[Word and element pointing records]
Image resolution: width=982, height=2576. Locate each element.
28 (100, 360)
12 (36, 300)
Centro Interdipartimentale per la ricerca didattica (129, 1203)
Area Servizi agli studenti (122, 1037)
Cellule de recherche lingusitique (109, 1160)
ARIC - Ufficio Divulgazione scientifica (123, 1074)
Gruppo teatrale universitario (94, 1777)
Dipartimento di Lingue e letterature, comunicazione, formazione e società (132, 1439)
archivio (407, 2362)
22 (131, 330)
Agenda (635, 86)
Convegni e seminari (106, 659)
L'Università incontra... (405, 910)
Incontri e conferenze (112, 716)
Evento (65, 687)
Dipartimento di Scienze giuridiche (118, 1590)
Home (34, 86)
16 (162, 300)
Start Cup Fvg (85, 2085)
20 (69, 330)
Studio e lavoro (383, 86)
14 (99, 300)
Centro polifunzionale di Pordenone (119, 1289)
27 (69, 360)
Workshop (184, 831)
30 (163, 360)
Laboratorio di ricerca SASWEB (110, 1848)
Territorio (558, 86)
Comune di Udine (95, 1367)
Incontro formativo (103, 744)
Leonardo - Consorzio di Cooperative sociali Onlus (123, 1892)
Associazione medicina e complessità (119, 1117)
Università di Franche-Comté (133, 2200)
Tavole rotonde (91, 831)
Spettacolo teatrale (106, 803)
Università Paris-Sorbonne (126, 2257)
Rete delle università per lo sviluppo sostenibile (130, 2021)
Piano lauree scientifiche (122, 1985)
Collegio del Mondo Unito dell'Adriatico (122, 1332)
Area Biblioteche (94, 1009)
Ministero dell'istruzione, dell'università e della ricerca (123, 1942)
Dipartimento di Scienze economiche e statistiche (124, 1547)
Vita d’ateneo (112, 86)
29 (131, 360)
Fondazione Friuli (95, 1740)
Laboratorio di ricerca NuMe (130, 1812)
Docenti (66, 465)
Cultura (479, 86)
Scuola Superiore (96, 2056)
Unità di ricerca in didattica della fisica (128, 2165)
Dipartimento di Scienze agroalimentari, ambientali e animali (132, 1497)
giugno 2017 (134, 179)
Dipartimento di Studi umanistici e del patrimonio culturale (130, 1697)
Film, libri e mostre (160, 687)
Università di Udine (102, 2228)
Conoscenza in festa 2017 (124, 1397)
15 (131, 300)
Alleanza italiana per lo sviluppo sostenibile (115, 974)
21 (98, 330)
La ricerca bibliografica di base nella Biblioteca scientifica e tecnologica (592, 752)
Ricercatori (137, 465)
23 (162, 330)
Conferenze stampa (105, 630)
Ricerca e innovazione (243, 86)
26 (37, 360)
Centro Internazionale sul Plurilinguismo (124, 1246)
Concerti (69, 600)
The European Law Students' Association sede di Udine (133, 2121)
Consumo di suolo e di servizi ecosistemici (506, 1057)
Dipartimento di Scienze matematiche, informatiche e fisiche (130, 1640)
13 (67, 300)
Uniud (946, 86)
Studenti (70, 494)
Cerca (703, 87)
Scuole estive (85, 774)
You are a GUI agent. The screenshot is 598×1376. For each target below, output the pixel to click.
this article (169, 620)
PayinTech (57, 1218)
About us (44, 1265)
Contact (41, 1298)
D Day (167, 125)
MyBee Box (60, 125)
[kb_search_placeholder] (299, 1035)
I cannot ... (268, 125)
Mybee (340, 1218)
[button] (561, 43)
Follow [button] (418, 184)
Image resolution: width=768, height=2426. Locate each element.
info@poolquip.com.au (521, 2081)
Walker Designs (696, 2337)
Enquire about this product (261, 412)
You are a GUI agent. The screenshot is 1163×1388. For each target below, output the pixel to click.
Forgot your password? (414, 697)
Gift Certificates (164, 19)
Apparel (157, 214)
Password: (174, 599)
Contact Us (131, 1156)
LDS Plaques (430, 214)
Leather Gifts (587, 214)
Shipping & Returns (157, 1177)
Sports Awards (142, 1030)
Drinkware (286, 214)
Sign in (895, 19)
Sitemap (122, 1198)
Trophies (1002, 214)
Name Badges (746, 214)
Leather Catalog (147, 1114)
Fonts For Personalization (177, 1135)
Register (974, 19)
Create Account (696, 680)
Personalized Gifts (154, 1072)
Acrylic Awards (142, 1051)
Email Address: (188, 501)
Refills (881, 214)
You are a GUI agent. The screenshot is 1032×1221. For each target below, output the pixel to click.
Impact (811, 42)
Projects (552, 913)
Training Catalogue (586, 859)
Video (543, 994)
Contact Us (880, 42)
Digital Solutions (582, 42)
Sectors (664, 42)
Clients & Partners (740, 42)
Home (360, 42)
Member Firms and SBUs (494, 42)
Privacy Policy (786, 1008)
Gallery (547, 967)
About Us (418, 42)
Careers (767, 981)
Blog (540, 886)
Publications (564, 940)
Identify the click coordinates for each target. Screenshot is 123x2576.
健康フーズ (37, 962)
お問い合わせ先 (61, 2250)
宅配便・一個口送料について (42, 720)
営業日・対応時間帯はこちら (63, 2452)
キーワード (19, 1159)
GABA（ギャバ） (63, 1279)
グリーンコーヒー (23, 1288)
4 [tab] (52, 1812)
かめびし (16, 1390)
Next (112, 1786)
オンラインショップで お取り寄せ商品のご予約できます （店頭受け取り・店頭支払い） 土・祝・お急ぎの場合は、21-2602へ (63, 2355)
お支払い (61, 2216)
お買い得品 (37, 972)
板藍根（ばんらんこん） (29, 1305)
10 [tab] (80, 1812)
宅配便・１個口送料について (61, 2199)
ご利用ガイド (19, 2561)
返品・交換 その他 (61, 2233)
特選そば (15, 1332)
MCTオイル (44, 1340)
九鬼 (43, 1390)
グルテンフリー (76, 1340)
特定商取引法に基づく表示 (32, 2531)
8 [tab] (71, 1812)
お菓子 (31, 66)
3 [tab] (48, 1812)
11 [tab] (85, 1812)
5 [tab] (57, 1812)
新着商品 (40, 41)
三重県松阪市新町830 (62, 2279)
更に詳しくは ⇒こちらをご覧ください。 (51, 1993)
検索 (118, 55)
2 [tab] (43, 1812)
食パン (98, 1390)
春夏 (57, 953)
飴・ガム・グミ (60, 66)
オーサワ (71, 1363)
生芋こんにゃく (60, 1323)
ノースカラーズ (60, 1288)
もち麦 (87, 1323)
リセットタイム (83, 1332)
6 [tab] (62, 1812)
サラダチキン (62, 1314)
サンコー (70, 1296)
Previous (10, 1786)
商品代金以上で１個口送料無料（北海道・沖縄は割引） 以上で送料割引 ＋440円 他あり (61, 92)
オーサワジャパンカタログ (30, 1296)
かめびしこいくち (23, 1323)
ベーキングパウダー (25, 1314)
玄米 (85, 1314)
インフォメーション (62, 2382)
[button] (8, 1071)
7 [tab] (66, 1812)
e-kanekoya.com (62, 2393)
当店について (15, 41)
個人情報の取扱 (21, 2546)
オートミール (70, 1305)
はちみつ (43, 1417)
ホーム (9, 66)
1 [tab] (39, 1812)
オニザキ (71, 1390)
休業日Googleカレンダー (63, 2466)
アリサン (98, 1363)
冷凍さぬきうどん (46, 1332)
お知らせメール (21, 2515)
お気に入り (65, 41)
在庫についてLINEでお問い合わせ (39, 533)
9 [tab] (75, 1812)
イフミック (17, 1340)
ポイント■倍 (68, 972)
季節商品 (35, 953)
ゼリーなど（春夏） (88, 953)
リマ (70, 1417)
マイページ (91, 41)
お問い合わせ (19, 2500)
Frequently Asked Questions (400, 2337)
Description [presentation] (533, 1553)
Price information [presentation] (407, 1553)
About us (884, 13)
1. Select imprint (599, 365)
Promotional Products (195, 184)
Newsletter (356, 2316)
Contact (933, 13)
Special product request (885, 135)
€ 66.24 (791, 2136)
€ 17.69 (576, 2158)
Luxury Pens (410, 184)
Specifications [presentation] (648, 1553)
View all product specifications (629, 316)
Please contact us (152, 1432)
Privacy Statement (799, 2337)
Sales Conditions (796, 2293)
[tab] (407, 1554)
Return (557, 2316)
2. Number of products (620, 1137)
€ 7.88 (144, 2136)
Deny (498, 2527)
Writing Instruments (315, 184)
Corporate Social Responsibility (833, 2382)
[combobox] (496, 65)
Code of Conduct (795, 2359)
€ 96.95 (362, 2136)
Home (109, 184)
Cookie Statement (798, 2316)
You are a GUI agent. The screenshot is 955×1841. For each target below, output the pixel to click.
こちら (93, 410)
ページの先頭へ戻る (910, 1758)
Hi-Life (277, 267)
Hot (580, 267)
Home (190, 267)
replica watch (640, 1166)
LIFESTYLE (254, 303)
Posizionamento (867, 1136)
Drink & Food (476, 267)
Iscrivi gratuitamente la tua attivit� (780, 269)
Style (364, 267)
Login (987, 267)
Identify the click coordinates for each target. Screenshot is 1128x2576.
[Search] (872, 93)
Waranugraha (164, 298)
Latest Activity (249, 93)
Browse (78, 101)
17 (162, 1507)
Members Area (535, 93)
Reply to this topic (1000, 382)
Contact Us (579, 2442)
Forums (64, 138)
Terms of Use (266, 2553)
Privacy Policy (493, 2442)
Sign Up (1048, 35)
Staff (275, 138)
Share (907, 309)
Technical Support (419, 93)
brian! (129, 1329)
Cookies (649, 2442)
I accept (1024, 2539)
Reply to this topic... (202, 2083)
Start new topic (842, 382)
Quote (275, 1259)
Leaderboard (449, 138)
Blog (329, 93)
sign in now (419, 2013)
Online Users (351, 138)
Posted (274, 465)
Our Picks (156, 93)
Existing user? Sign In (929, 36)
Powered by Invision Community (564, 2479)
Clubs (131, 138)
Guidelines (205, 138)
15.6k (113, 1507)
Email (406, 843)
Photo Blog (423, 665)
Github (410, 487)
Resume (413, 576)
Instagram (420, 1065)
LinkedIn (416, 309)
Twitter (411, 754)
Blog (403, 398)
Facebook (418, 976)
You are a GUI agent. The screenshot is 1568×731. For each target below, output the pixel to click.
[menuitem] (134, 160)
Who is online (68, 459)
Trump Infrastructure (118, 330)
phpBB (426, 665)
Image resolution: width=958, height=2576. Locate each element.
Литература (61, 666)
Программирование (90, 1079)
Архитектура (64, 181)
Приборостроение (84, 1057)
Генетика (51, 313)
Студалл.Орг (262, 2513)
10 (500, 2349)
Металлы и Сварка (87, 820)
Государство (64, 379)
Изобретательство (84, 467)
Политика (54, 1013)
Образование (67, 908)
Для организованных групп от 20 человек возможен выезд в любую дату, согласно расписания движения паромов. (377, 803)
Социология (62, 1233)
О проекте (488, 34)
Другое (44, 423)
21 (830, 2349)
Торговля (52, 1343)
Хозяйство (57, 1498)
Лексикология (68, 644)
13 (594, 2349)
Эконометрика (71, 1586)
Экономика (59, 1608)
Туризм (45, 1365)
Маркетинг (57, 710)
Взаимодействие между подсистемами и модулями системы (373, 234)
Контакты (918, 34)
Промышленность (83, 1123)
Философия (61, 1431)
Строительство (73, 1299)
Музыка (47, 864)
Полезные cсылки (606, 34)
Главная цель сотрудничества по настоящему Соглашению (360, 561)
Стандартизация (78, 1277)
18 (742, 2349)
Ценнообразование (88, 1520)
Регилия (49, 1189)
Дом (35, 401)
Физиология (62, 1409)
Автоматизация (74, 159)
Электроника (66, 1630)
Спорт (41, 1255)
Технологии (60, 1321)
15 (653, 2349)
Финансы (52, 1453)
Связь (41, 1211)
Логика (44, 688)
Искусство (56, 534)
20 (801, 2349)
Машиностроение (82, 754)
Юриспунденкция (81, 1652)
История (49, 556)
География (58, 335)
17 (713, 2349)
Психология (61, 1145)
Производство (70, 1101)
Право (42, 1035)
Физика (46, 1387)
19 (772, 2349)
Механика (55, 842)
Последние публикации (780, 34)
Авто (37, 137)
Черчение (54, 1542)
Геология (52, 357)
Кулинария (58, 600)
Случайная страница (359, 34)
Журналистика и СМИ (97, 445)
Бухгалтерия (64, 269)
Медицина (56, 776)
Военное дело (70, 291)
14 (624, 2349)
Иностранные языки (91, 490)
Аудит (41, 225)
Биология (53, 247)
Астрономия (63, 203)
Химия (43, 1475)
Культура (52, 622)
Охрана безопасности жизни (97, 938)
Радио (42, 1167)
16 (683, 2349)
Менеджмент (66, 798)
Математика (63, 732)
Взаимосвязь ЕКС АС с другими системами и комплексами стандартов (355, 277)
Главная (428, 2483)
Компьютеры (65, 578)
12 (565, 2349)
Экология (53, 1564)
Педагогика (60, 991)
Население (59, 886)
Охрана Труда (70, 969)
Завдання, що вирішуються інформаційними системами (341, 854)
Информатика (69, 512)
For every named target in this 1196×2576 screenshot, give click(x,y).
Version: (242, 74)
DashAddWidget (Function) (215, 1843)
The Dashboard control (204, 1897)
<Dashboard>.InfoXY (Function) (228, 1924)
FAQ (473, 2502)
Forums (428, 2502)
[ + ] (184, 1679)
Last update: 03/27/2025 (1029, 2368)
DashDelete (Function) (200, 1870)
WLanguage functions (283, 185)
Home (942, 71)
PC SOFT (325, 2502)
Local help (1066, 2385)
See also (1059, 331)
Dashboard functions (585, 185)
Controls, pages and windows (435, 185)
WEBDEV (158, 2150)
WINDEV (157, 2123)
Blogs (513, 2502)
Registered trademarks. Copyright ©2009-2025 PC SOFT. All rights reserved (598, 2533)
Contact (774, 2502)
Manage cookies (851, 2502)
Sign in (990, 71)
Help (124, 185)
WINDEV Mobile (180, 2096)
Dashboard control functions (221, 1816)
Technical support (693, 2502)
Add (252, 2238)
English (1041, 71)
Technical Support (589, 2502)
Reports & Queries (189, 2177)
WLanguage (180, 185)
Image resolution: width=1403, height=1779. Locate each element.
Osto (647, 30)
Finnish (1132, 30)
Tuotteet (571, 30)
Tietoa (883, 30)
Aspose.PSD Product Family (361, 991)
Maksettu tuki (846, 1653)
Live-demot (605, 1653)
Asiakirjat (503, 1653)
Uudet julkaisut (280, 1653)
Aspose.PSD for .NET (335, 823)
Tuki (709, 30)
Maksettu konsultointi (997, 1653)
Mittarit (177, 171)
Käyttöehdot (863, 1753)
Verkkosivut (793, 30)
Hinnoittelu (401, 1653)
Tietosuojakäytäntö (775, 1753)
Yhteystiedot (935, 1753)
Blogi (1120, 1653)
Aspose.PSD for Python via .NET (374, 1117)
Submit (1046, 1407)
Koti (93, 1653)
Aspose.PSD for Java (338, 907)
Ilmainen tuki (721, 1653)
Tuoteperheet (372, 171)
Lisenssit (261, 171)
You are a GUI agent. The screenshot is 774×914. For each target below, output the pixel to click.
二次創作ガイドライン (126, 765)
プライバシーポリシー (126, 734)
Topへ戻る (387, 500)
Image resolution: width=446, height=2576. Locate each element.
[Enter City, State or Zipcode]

_Task requirements_
Copy word for word everything from the start of the records down to the line containing "Comune di Udine (95, 1367)", with that line included.

_Solution to this exercise_
Image resolution: width=982, height=2576. Locate each element.
28 (100, 360)
12 (36, 300)
Centro Interdipartimentale per la ricerca didattica (129, 1203)
Area Servizi agli studenti (122, 1037)
Cellule de recherche lingusitique (109, 1160)
ARIC - Ufficio Divulgazione scientifica (123, 1074)
Gruppo teatrale universitario (94, 1777)
Dipartimento di Lingue e letterature, comunicazione, formazione e società (132, 1439)
archivio (407, 2362)
22 (131, 330)
Agenda (635, 86)
Convegni e seminari (106, 659)
L'Università incontra... (405, 910)
Incontri e conferenze (112, 716)
Evento (65, 687)
Dipartimento di Scienze giuridiche (118, 1590)
Home (34, 86)
16 (162, 300)
Start Cup Fvg (85, 2085)
20 (69, 330)
Studio e lavoro (383, 86)
14 (99, 300)
Centro polifunzionale di Pordenone (119, 1289)
27 (69, 360)
Workshop (184, 831)
30 (163, 360)
Laboratorio di ricerca SASWEB (110, 1848)
Territorio (558, 86)
Comune di Udine (95, 1367)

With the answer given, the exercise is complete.